Максим Осипов - Грех жаловаться
Вдруг Инга успокоилась:
– Солнце мое, если ты ее… – Инга материлась по-женски, не меняя интонации, – ко мне больше не приближайся.
И добавила:
– Пусть это будет твое решение.
Остаток вечера провели мирно. Инга поговорила с подругами – мы в шоке, я просто в шоке, Валя тоже в шоке – и сделалась очень ласкова. Валя еще выпил. А Наташа? – она сходит с ума, надо искать ее американских родственников.
8«Ну вот, не вышло, – думала Наташа. – Мы живем в библейские времена. Господь заключил чрево мое».

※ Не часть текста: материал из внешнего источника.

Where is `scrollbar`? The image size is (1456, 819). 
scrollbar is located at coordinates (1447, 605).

Наташа проводила все больше времени в его комнате, она соскучилась по Жене, ни разу они не расставались так надолго. Наступил сороковой день – и опять Наташа высчитывала от пятнадцатого, и опять была на кладбище одна, и неподалеку скорбел Георгий Александрович – видимо, он приезжал сюда каждый день. Потом Наташа сидела за Жениным роялем, листала его ноты, разглядывала карандашные пометки, к телефону не подходила. Ноты пахли приятно, как все старые книги, она даже пожевала листок, найденный между страницами. Музыка внутри нее не звучала – она кончилась со смертью Жени.

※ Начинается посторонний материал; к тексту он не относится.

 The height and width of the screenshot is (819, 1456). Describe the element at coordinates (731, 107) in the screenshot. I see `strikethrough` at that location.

Вот, Господь заключил чрево мое. Наташа перечитала историю про Фамарь и Иуду – можно, конечно, узнать, когда Валя будет в командировке, явиться в этот самый Челябинск: «С девушкой отдохнуть не желаете?» И сняла она с себя одежду вдовства своего, покрыла себя покрывалом и, закрывшись, села у ворот Енаима, что на дороге в Фамну… Так и сходят с ума. Пойти поговорить с отцом Яковом.
Они опять сидели на скамеечке, становилось жарко – июнь. Отец Яков посвятил ее в историю рождения пророка Самуила. Рассказ его про Анну – будущую мать Самуила, и про мужа ее, и священника Илия понравился Наташе еще больше того, что она потом прочитала.
Каждой из тех, кто жаждал ребенка, пришлось совершить нечто исключительное – и дочерям Лота, и Фамари, и Анне, зачавшей Самуила по страстной молитве. И как Анна говорила в сердце своем, а уста ее только двигались, и не было слышно голоса ее, то Илий счел ее пьяною. И сказал ей Илий: доколе ты будешь пьяною? вытрезвись от вина твоего. И отвечала Анна, и сказала: нет, господин мой; я – жена, скорбящая духом, вина и сикера я не пила, но изливаю душу мою пред Господом… И отвечал Илий, и сказал: иди с миром, и Бог Израилев исполнит прошение твое, чего ты просила у Него.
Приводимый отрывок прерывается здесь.